Kramer’s first play at London’s newly opened New Strand Theatre is a gruesome horror-drama that is not for the fainthearted, and has received a critical drubbing.

“You can see what he’s implying, can’t you?” said Kramer. “That the show is somehow paralleled in our private lives. And that we deliberately neglected our own child. ‘Left by an open window’, ‘celebrating with celebrity guests’, ‘Judith is devastated’ – no mention of my grief. And putting our ages and the price of the property in the bloody article! Apart from anything else, the place is worth four million at least. This is obviously Lansdale’s work, although I don’t know what they think they’re doing, getting a bloody theatre critic to write the news. I got him his first job on the Telegraph and this is how he treats me. Well, I want him kept out of my theatre from now on.”

“How’s Judith doing?” asked Baine. He wasn’t really interested, but felt that Kramer would expect to be asked.

“How do you think she’s doing? She’s inconsolable. She’s been dosed to the gills with Valium and has taken to her bed. I can’t go to the theatre while this is going on. We can’t even plan the funeral until some coroner has finished poking about with the body. It’s a bloody nightmare! And now the press are working some kind of neglect angle, things can only get worse.”

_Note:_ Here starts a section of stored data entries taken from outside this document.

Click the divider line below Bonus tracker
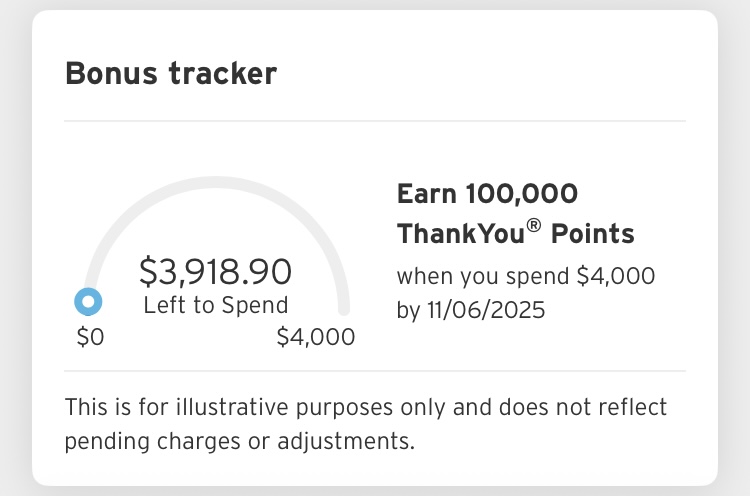 375,122
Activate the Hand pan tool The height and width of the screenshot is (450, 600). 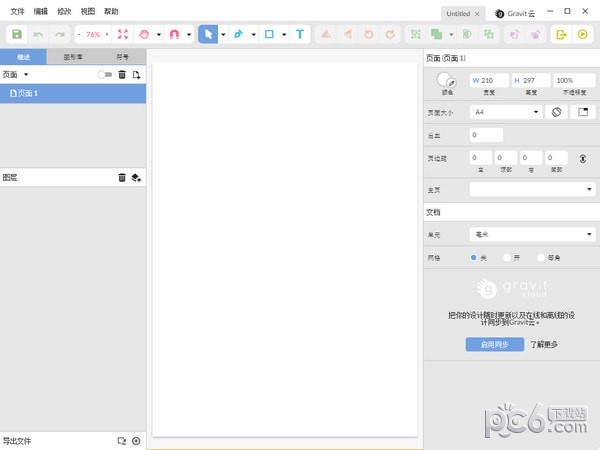[144, 34]
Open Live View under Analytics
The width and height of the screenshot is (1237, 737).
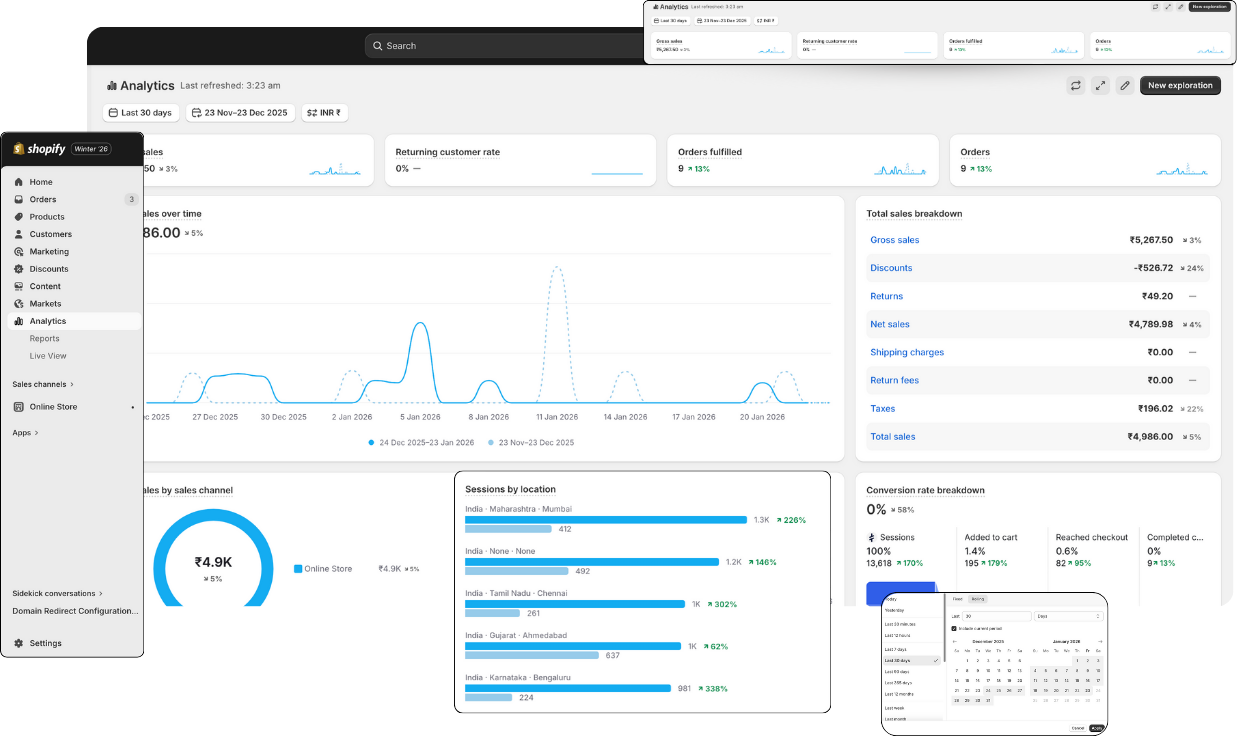pos(48,356)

“Everything’s under control at the theatre. We had a bit of a flood after the storm but we’re working on that. The box office is healthy. I hate to say it, but the coverage of the accident has raised your profile.”

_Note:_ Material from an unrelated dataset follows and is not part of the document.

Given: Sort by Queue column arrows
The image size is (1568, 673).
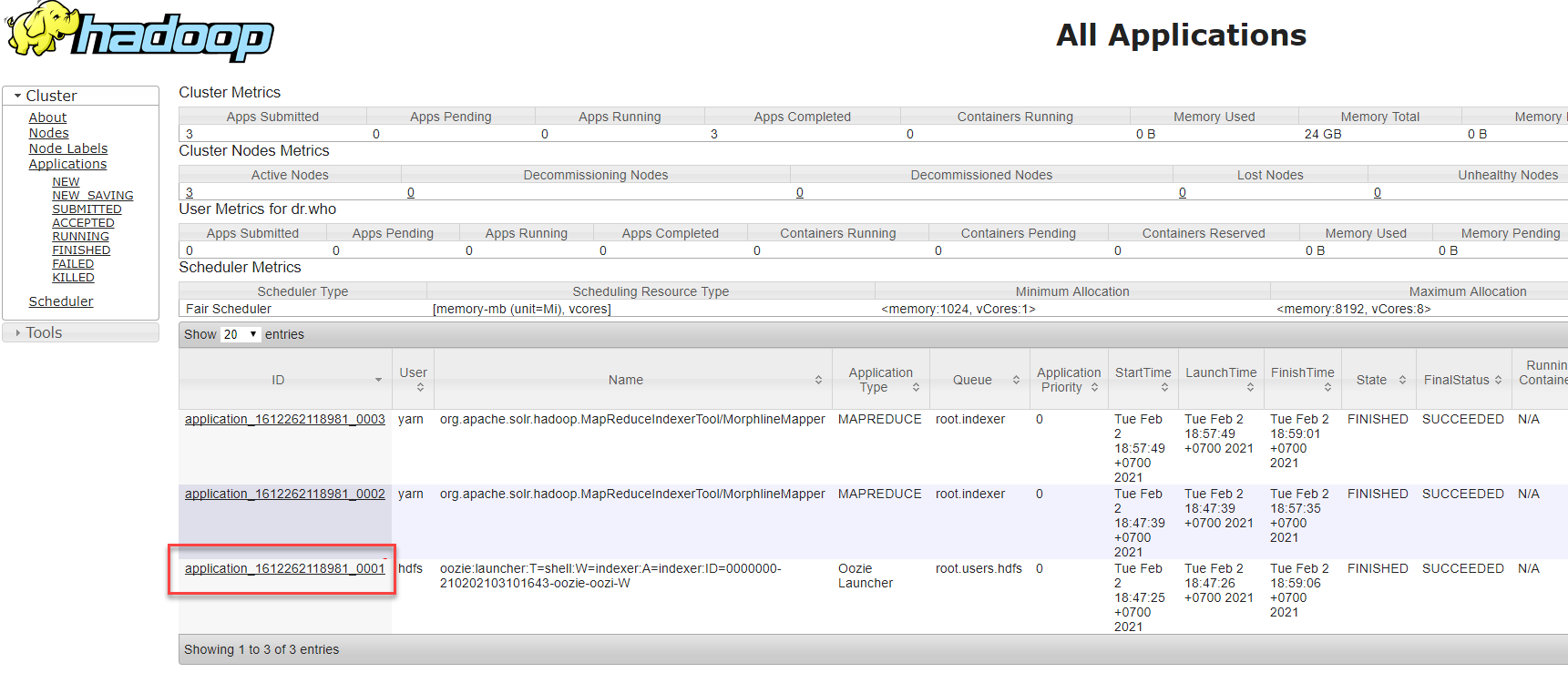Looking at the screenshot, I should [x=1016, y=380].
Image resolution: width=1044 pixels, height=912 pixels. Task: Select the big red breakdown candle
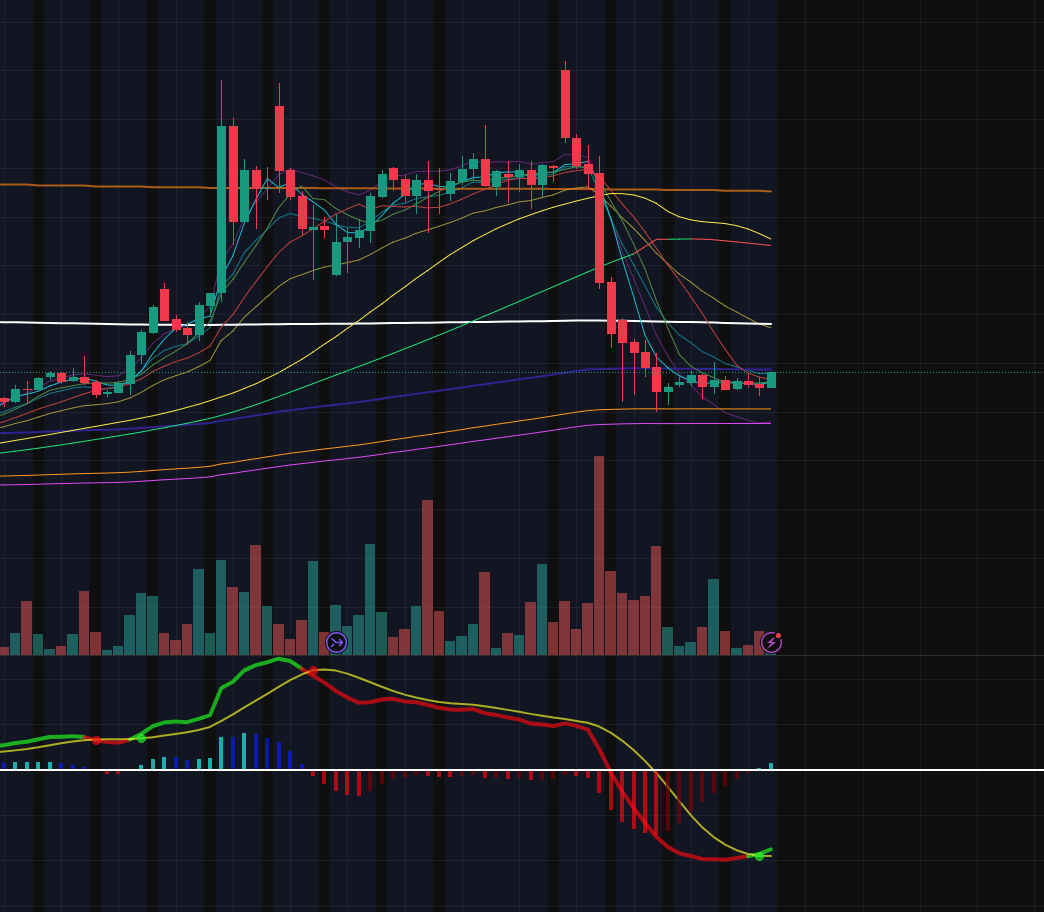[599, 228]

“My wife has just lost her child. Show some bloody respect.”

Baine shrugged. “I’m an accountant, Robert, it’s how I see the world. Bad for you, good for business.”

¦

“What are we going to say?” asked Marcus Sigler. “They’re going to find out that we were together on the fire escape when they compare notes.” He and Gail Strong were seated outside a coffee shop on Upper Street, Islington. Gail was wearing absurdly huge Audrey Hepburn glasses that drew attention to her.

“You don’t need to sound so worried.” She took a drag on her cigarette and jetted smoke away from him. “I lied to that stupid policewoman about the timings, the one who looked like a model from the sixties. I told her I was out there after you, and passed you coming in as I went out.”

“Christ, what if somebody else saw us and contradicts your testimony? When were you going to tell me this? You know my situation. They’ve got everyone else’s times. If there’s a mismatch, they’ll know something’s wrong.”

“Grow yourself some gonads, Marcus. I’m just going to stick to my story. No one can prove we were outside together, and so what if we were? Strangers take cigarette breaks in each other’s company all the time.”

“They’ll know something was going on. Judith will know. Women can sense these things.”

“Judith’s virtually in a coma, in case you haven’t heard.”